I’m also the chair of Fischer Farms, a vertical farming business that tackles food security through indoor, hydroponic agriculture.
In all of these ventures, I look for clarity of vision. If you’re building a brand, you need to know your customer. You can’t sell to everyone. You must define your audience - and answer the question: Why is their life better today because of your product?
Key metrics I always look at? Rate of sale. That’s your truth-teller. Repeat purchases are what build a brand. That’s when people vote with their wallets again and again. The rate of sale determines whether your product has real traction or not. Without it, nothing else matters.
One final lesson: don’t pretend. Be authentic. If you try to build a business by mimicking someone else, it’s ten times harder. But if you’re honest - about what you believe, what drives you, even what scares you - people will follow you.
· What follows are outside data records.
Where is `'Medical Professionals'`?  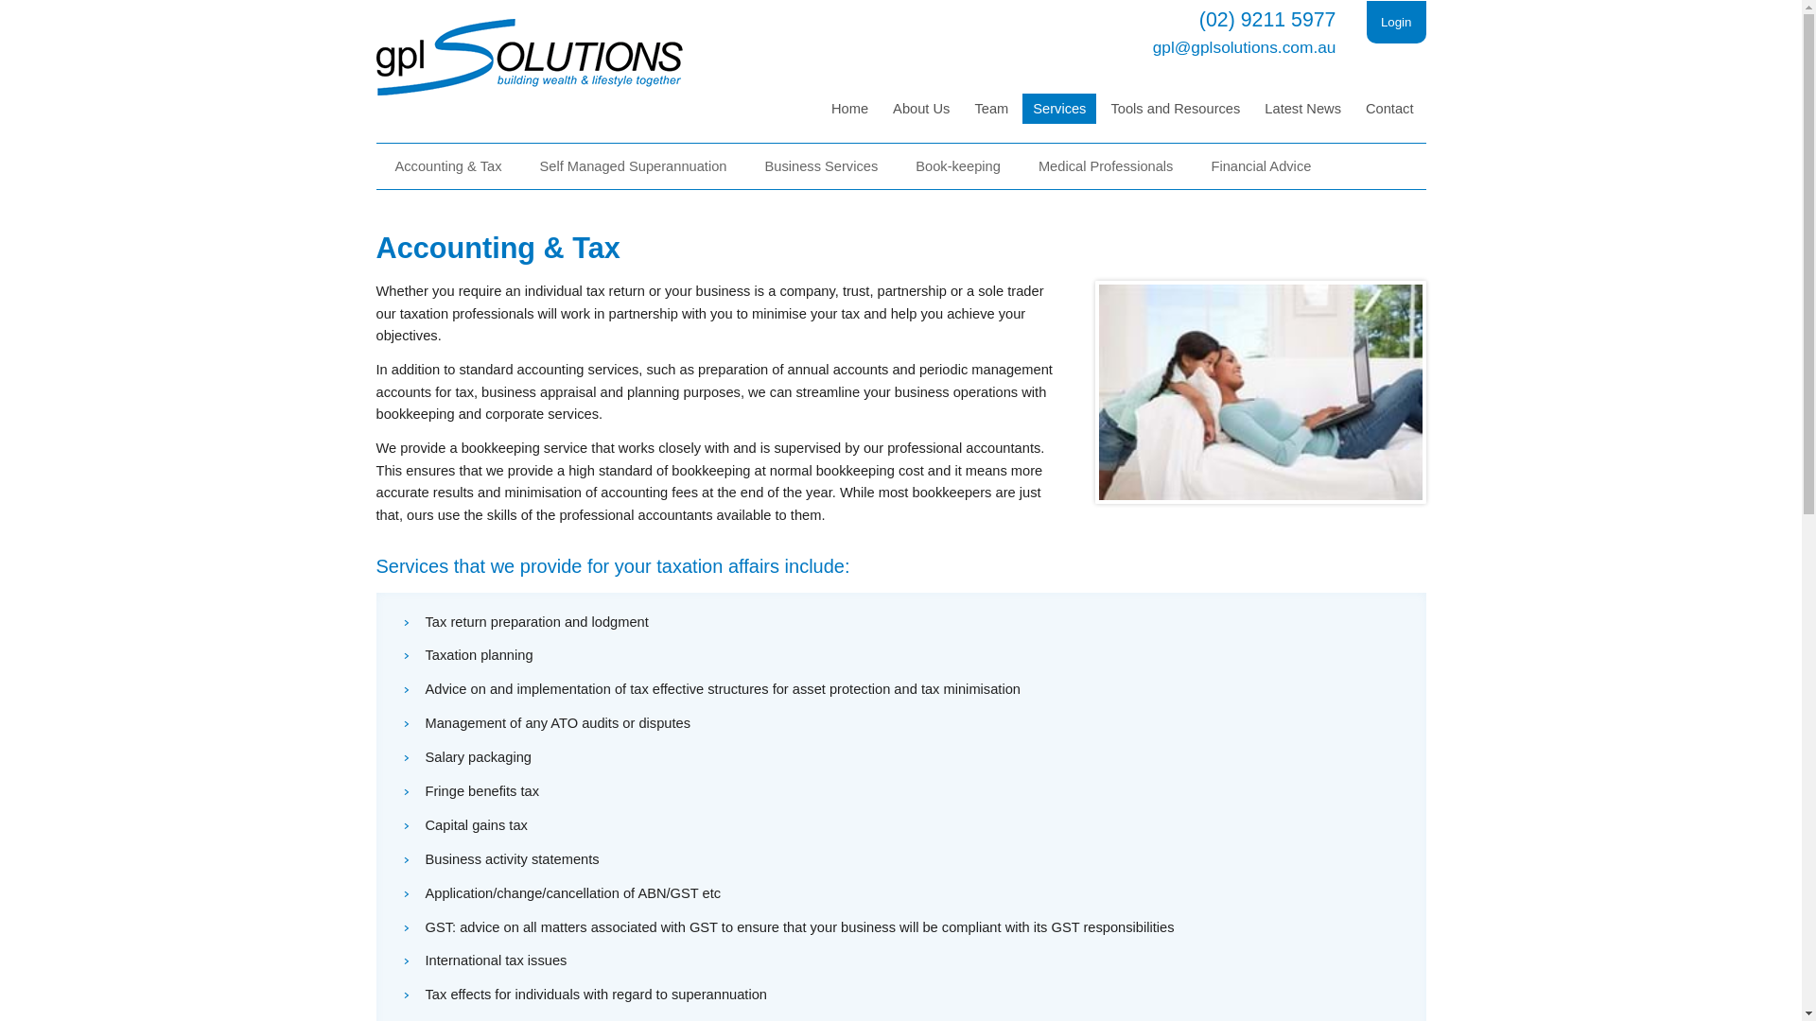 'Medical Professionals' is located at coordinates (1106, 166).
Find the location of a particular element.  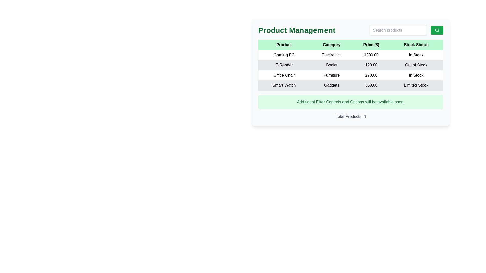

the Text Label displaying the price of the 'Gaming PC' in the 'Product Management' panel, located under the 'Price ($)' column is located at coordinates (371, 55).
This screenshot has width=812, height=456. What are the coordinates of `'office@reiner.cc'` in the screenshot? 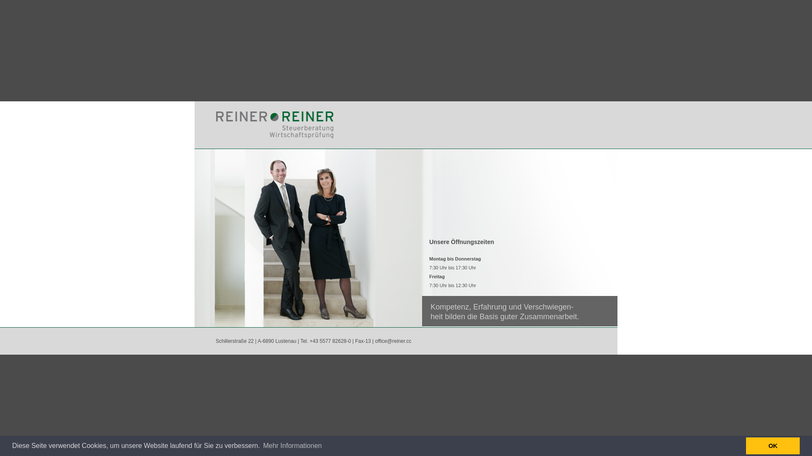 It's located at (393, 341).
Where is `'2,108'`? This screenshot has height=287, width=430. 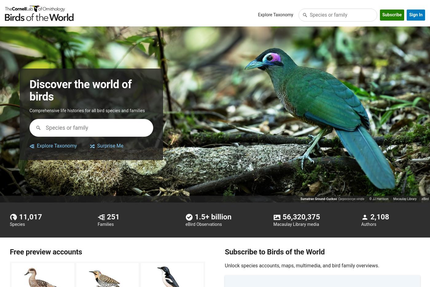 '2,108' is located at coordinates (370, 216).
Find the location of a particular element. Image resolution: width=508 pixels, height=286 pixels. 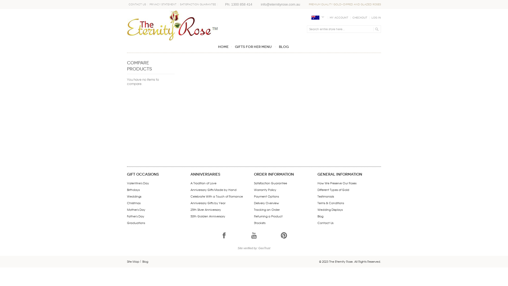

'Mother's Day' is located at coordinates (136, 209).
They’ll trust you. And you’ll attract authenticity in return.
People often talk about “the courage of your convictions.” That’s nice. But conviction without insight is just naive optimism. You need to know why you believe in what you’re doing. Then, and only then, can you convince others.
And remember: the opposite of success isn’t failure - it’s not trying. Fear of failure stops people from even starting. But failure, as painful as it is, can be the best place to have been - because it teaches you not to go back.